● Problem 1:
Quote the stretch of the article on Michael Holding from "The cricket world" through "into his account.".

** Begin Selected passage **

Holding on to amazing memories
MICHAEL Holding never shied away from a challenge – like solving a murder mystery that wasn’t a murder at all. True story.
When a squadron of detectives was trying to get to the bottom of the shock death of Bob Woolmer during the 2007 World Cup, former West Indian quick Holding was the first man to find the truth due to his own little investigation.
But more of that later. Holding, 66, put cricket fans in a wistful mood this week when he announced he was retiring as a commentator.
The cricket world sighed. There’s only one Mikey, born in Jamaica but a citizen of the world.
Afraid of no-one and accountable to nobody, he was one of the most powerful independent voices in the game, as irreplaceable as he was irrepressible.
His was quite a journey. When he signed on with Kerry Packer’s World Series in 1977, Holding was a relatively green 22-year-old who took his little black bank book to the Kingston bank a few days in a row to see whether the $25,000 fee for his services had dropped into his account.
But he grew into a man of great wisdom and with an inquiring mind that took him all sorts of places.
THE AMATEUR DETECTIVE
WHEN Pakistan coach Woolmer died in his bathroom at Jamaica’s Pegasus Hotel soon after a shock loss to Ireland, rumours swept the World Cup he had been murdered.
Woolmer was found naked with his legs apart and cuts in his mouth and nose and even a Scotland Yard detective initially said it was “100 per cent certain Woolmer died from manual strangulation’’.
Holding was never convinced by this talk and decided to look into the matter. He knew the hotel staff well after growing up in the area and as a local legend, he got the maids who found Woolmer to talk him through what they saw.
The key finding was that Woolmer’s body was resting against the inside of the bathroom door when they opened it.

** End Selected passage **
** Begin Given records **

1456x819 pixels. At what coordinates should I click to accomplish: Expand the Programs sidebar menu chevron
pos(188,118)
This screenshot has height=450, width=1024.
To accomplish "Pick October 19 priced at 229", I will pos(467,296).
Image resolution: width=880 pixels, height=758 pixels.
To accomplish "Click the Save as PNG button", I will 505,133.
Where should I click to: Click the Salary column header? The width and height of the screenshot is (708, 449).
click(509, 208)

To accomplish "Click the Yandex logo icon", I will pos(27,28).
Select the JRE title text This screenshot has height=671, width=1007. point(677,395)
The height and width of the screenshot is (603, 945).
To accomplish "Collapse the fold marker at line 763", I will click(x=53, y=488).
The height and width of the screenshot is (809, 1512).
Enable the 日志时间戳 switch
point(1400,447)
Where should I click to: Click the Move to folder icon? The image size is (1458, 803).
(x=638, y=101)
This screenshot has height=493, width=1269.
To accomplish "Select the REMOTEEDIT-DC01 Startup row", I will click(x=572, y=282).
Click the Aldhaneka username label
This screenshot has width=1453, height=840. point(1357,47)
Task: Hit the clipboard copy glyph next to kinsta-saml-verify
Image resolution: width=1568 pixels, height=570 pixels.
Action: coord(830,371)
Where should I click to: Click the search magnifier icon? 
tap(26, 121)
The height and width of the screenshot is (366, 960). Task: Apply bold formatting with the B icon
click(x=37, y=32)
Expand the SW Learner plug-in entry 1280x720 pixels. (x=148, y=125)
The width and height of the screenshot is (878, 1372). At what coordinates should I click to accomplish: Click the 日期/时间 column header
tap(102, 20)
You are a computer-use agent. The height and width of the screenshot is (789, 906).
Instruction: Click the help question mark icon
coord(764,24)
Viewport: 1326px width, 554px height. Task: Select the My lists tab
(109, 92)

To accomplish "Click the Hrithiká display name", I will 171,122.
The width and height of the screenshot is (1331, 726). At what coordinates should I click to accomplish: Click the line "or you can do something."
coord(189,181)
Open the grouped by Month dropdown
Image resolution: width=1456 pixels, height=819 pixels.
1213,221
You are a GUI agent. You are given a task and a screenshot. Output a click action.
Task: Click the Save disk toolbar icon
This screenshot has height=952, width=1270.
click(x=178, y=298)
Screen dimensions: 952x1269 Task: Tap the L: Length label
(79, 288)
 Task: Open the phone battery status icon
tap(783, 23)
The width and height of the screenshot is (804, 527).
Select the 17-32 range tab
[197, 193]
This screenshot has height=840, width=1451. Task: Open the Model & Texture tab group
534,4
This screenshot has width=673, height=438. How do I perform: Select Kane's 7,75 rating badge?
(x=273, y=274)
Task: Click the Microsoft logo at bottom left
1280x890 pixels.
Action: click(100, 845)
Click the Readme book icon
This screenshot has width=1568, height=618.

** End Given records **

● Problem 2:
Gather every line of the rows that contains the string "column".

● Worked answer 1:
The cricket world sighed. There’s only one Mikey, born in Jamaica but a citizen of the world.
Afraid of no-one and accountable to nobody, he was one of the most powerful independent voices in the game, as irreplaceable as he was irrepressible.
His was quite a journey. When he signed on with Kerry Packer’s World Series in 1977, Holding was a relatively green 22-year-old who took his little black bank book to the Kingston bank a few days in a row to see whether the $25,000 fee for his services had dropped into his account.

● Worked answer 2:
Where should I click to: Click the Salary column header? The width and height of the screenshot is (708, 449).
The width and height of the screenshot is (878, 1372). At what coordinates should I click to accomplish: Click the 日期/时间 column header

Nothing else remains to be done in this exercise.